Se di ricco monil l’aurata maglia,
Tuo prezioso don, l’avvinse appieno,
D’unghera massa il fulgido baleno
Con benefica luce ora l’abbaglia.
Onda dai mesti lumi il pianto terge,
E con la penna, ch’a la fama invola
Per far gloria tua unica, e sola
D’ossequioso inchiostro il foglio asperge.

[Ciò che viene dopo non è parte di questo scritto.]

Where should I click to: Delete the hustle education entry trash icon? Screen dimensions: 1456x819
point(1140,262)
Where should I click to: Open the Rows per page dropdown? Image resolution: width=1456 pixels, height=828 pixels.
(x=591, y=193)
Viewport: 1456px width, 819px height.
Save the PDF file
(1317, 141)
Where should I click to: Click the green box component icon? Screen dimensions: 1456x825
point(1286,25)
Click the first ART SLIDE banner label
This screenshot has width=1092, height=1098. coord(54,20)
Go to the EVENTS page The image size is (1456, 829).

Quindi da vil letargo or’io mi scuoto:
Ammiro i tuoi favori e mi confondo,
E a far palesi i miei doveri al mondo
Impenno l’ali a calamo divoto.
Rammemorar chi le castalie Dive
Già sul Tebro arricchì, la lingua cessi,
Che se ristorator de’ vati oppressi
Mecenate spirò, Cesare vive.
Mesta virtù, cui d’Orion malvagio
E scorta a le tempeste il raggio ingiusto,
Vanne ove d’Austria il Giove ha soglio augusto
E sia porto sua reggia al tuo naufragio.
Se con strane vicende avrai sofferto
Di ria mendicità gli oltraggi e l’onte,
Là quei sudor, che stillerà la fronte
Sian gemme ad arricchire il tuo gran merto.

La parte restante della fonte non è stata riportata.